**TRY IT**
Below are records with pictures; copy word for word only the lines between the line with "1280x720 pixels." and the line with "the Edit pencil", inclusive, and drop the pictures.

**DATASET RECORDS**
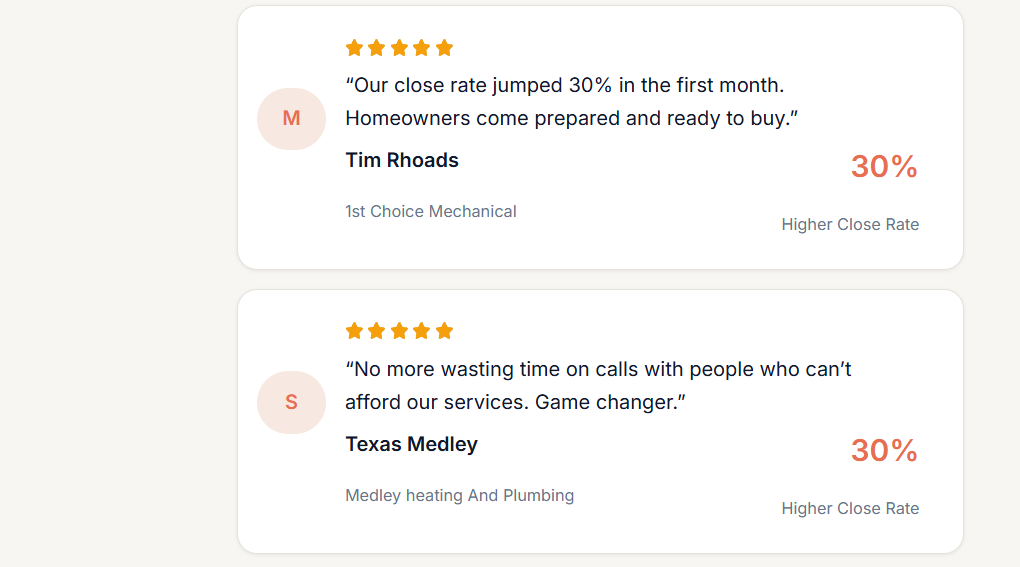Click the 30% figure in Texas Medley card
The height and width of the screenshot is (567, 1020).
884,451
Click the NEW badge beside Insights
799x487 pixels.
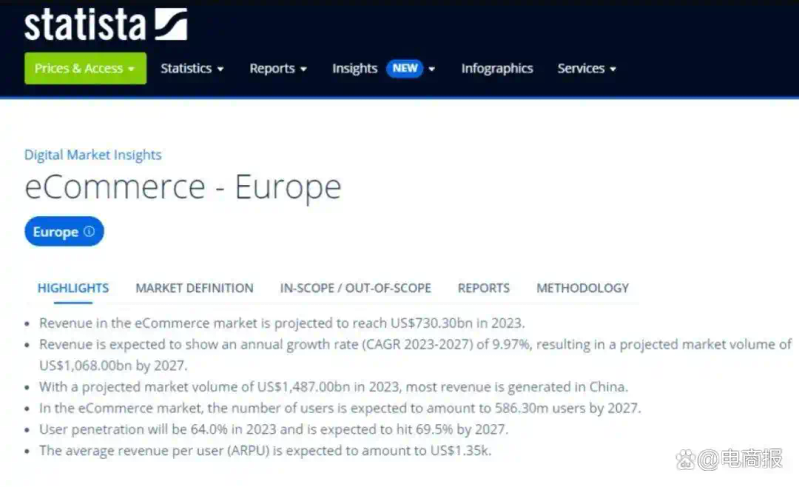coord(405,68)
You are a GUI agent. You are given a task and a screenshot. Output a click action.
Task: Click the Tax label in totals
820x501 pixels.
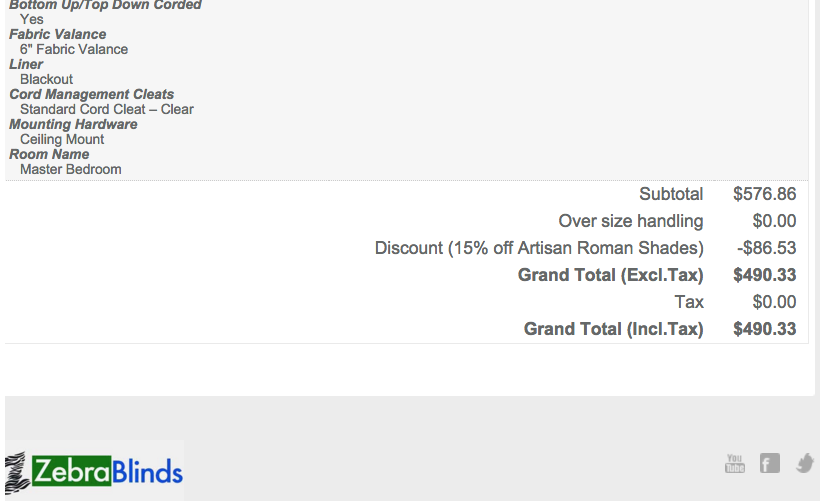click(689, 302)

* * *

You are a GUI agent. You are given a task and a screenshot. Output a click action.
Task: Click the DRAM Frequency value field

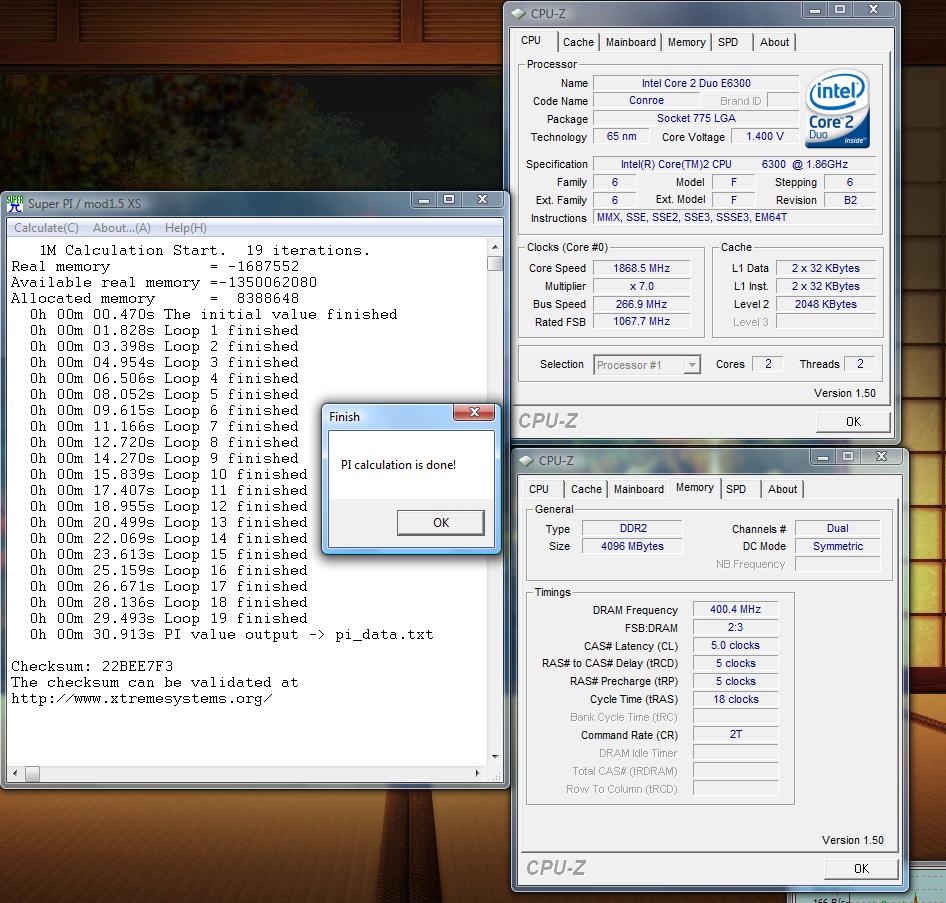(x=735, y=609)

---

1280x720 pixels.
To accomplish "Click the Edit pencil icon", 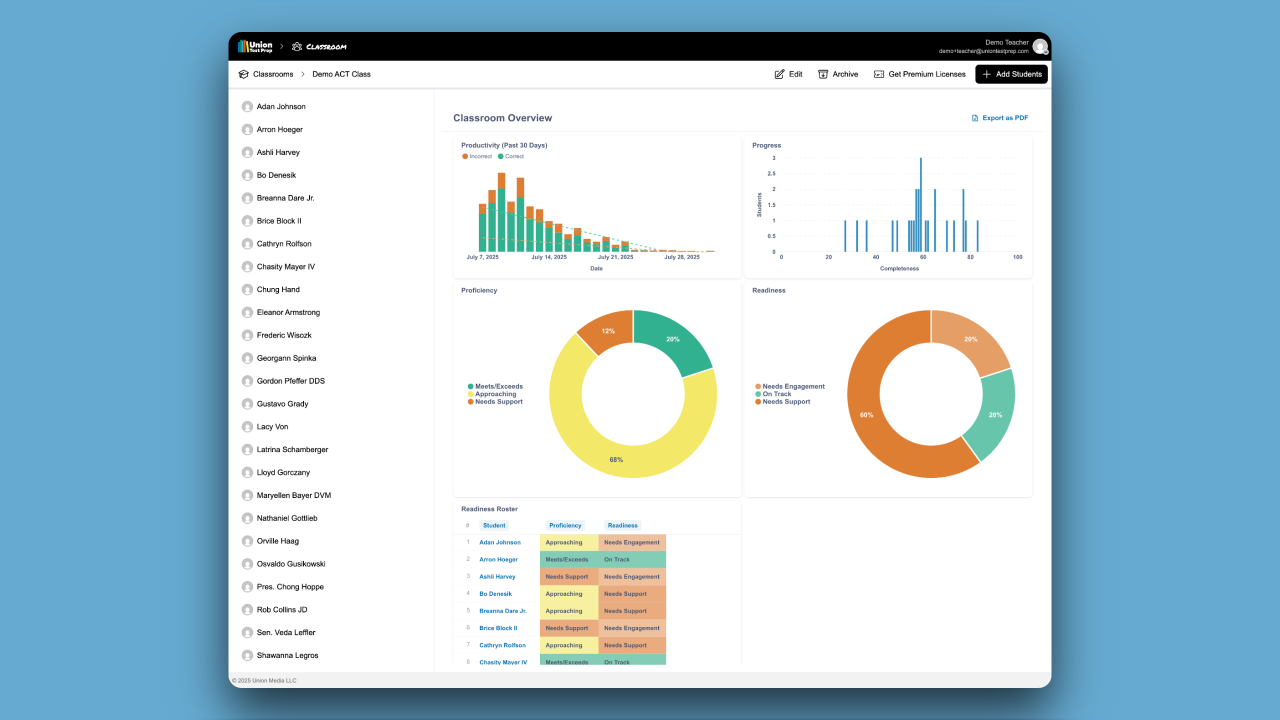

**WRITTEN SOLUTION**
1280x720 pixels.
To accomplish "Click the Edit pencil icon", 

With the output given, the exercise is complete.